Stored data
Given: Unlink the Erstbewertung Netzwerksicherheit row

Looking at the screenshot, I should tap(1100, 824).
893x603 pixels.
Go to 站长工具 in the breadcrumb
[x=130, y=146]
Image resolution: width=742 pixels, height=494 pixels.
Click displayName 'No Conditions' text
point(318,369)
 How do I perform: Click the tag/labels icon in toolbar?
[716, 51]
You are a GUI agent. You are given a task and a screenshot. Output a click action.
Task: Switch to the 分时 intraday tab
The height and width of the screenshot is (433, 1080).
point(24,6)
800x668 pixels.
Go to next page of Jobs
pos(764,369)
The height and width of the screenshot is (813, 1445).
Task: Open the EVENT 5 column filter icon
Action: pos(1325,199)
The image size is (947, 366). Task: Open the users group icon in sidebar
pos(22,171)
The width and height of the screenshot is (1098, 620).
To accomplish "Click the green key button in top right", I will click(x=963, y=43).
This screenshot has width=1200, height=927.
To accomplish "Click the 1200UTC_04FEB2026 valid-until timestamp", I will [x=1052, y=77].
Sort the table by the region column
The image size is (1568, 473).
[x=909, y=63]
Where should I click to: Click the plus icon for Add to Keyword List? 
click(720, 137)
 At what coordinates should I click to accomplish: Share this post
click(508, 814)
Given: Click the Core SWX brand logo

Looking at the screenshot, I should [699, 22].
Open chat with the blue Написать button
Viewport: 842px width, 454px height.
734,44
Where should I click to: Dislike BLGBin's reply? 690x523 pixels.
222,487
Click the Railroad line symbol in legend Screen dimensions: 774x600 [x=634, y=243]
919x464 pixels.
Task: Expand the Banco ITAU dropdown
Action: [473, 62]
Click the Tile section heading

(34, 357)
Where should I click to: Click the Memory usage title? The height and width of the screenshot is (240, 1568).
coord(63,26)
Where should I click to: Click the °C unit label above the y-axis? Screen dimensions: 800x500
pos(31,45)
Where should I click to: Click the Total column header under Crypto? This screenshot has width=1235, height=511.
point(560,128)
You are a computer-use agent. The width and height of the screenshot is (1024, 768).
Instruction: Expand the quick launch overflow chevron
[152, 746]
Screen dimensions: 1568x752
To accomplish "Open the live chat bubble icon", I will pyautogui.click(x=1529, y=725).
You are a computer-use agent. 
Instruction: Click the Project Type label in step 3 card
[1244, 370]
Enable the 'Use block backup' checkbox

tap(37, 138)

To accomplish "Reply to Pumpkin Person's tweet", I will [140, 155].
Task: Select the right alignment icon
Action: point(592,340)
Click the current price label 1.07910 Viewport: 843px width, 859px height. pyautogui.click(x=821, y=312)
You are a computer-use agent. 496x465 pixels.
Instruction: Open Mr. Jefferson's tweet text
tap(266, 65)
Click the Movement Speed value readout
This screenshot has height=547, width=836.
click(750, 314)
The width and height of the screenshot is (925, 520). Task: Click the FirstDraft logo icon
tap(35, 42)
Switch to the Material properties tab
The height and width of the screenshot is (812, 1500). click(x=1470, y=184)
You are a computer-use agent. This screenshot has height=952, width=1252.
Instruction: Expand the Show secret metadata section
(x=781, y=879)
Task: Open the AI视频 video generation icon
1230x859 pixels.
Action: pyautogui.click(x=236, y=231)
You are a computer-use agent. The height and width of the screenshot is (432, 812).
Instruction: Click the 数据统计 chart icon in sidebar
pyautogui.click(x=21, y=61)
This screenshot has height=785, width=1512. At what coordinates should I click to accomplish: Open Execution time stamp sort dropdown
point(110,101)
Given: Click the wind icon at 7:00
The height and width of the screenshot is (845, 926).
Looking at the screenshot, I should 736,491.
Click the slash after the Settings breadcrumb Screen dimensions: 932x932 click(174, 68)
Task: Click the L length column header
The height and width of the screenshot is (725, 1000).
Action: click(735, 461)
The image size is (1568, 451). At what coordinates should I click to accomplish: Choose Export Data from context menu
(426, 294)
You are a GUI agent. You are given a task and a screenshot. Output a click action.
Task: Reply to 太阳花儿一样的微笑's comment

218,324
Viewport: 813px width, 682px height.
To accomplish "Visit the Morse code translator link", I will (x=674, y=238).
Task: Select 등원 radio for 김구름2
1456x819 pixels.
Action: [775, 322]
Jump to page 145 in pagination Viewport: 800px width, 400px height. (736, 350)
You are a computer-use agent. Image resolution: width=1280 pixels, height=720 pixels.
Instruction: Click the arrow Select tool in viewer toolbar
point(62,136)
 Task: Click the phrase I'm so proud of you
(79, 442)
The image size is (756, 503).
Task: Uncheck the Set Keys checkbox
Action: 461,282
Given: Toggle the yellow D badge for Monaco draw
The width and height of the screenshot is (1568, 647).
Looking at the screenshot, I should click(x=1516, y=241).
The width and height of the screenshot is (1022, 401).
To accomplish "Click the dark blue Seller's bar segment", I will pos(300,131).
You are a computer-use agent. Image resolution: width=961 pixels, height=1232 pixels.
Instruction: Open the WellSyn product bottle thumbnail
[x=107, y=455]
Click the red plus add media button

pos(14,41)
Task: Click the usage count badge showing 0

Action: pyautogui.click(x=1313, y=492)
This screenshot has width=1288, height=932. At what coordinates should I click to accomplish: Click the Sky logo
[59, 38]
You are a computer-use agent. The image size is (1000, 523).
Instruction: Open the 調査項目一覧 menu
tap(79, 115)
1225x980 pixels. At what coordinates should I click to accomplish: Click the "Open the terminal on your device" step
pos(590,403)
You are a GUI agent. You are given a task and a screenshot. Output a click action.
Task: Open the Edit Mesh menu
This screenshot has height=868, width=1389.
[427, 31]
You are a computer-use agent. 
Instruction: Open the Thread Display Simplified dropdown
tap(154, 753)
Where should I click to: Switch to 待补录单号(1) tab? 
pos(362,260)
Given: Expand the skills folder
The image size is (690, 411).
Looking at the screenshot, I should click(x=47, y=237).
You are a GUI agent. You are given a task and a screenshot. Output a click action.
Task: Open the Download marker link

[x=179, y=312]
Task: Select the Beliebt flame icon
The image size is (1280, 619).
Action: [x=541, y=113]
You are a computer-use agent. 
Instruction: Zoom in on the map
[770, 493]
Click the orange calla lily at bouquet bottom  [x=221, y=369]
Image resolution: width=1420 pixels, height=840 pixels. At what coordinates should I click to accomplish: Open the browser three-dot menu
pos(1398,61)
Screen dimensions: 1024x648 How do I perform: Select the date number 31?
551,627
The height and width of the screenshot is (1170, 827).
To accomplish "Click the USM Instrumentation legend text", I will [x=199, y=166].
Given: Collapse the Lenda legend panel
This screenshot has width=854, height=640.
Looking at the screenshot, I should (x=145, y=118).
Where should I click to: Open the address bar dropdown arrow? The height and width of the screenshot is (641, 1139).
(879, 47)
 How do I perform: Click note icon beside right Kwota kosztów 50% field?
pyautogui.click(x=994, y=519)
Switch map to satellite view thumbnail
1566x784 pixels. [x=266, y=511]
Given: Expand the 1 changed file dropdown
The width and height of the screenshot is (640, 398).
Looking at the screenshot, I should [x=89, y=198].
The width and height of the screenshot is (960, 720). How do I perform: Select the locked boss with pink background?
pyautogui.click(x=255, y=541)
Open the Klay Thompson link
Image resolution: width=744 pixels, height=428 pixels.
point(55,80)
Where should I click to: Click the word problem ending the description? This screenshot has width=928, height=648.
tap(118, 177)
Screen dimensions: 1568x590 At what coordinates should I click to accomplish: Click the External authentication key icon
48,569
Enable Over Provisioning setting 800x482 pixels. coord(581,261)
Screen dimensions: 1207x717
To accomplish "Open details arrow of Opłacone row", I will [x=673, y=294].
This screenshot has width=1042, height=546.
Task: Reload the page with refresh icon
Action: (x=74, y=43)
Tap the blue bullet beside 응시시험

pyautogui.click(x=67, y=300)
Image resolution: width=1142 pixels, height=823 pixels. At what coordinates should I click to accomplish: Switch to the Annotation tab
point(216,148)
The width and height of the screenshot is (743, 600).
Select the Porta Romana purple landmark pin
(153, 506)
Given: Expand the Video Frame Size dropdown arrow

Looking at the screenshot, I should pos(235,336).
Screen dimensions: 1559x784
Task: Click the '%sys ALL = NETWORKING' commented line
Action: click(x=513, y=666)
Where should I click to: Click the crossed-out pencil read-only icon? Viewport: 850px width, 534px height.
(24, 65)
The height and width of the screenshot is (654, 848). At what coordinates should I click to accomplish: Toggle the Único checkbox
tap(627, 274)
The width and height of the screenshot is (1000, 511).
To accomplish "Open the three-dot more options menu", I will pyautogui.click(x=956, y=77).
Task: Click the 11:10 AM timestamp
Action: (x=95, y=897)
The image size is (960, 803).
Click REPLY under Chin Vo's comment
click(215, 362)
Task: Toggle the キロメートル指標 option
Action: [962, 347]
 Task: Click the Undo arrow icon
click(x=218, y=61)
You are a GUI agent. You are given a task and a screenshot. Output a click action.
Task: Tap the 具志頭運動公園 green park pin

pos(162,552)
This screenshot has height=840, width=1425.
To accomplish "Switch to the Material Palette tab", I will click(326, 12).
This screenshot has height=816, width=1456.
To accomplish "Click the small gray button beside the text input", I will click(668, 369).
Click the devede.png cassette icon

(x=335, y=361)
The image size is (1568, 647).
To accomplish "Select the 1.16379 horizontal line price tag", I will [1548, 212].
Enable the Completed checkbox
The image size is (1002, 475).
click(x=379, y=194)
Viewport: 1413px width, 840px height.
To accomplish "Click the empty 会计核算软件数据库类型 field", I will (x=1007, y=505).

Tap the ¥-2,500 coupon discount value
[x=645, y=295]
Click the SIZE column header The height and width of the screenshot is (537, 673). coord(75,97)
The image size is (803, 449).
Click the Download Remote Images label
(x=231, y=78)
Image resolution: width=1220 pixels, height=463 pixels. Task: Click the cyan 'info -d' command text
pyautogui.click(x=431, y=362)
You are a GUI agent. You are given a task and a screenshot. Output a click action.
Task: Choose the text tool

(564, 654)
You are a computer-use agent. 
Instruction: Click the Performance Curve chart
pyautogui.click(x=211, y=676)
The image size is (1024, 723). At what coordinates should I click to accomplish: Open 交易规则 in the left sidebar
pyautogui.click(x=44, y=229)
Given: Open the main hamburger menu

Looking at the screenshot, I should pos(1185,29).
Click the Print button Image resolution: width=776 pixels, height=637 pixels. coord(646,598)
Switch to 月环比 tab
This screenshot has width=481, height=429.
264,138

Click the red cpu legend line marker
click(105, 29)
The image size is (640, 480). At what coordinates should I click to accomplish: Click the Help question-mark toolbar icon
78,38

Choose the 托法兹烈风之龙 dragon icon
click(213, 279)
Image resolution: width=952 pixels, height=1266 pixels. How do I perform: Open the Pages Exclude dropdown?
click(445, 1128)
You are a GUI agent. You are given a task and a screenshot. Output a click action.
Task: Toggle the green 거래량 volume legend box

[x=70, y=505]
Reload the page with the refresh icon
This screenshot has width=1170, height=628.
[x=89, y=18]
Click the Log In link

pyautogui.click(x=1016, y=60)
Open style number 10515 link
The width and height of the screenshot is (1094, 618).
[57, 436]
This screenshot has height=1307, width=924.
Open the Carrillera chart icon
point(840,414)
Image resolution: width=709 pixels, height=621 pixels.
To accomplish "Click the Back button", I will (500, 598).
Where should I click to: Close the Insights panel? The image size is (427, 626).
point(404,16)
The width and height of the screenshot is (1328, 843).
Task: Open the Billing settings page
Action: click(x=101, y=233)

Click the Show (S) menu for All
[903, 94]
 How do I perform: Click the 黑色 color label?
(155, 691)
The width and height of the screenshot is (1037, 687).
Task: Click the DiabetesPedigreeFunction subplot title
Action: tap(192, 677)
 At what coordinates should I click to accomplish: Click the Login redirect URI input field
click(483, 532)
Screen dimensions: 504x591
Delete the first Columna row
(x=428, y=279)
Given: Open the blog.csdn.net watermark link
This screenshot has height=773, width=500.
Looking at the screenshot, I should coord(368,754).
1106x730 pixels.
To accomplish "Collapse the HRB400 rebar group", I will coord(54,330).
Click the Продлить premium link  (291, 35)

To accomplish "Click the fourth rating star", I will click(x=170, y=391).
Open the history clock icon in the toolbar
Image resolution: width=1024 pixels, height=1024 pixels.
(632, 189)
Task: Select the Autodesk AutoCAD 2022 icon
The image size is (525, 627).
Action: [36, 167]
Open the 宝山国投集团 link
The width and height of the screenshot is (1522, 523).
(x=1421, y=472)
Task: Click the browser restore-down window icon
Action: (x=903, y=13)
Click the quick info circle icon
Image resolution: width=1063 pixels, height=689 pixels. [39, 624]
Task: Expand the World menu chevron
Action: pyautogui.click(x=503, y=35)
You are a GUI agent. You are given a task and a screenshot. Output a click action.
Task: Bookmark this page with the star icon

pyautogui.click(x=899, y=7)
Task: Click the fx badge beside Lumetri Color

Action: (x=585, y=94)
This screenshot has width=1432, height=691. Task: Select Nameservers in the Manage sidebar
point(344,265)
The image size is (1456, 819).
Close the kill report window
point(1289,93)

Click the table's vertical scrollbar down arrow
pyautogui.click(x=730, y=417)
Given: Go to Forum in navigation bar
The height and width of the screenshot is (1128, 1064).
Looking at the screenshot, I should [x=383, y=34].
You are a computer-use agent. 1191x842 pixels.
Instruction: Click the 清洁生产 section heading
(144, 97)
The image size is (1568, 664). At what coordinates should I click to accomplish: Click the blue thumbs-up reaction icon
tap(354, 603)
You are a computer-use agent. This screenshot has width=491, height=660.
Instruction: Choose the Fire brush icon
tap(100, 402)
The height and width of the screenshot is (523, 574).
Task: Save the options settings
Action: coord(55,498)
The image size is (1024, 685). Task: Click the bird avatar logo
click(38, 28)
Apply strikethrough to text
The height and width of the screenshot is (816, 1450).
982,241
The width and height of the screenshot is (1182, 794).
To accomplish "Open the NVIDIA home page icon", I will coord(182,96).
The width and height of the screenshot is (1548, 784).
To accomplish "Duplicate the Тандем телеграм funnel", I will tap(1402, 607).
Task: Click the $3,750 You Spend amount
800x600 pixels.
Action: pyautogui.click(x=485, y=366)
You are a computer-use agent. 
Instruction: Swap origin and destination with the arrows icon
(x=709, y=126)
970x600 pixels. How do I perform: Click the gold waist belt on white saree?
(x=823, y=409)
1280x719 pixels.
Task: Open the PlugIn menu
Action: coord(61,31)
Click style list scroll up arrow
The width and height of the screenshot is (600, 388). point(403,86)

→ WHAT TO WORK ON: Could you please copy the lines above exactly, beginning at the first and ending at the line that contains "Image resolution: width=742"?

→ RESPONSE TO THE TASK:
Given: Unlink the Erstbewertung Netzwerksicherheit row

Looking at the screenshot, I should tap(1100, 824).
893x603 pixels.
Go to 站长工具 in the breadcrumb
[x=130, y=146]
Image resolution: width=742 pixels, height=494 pixels.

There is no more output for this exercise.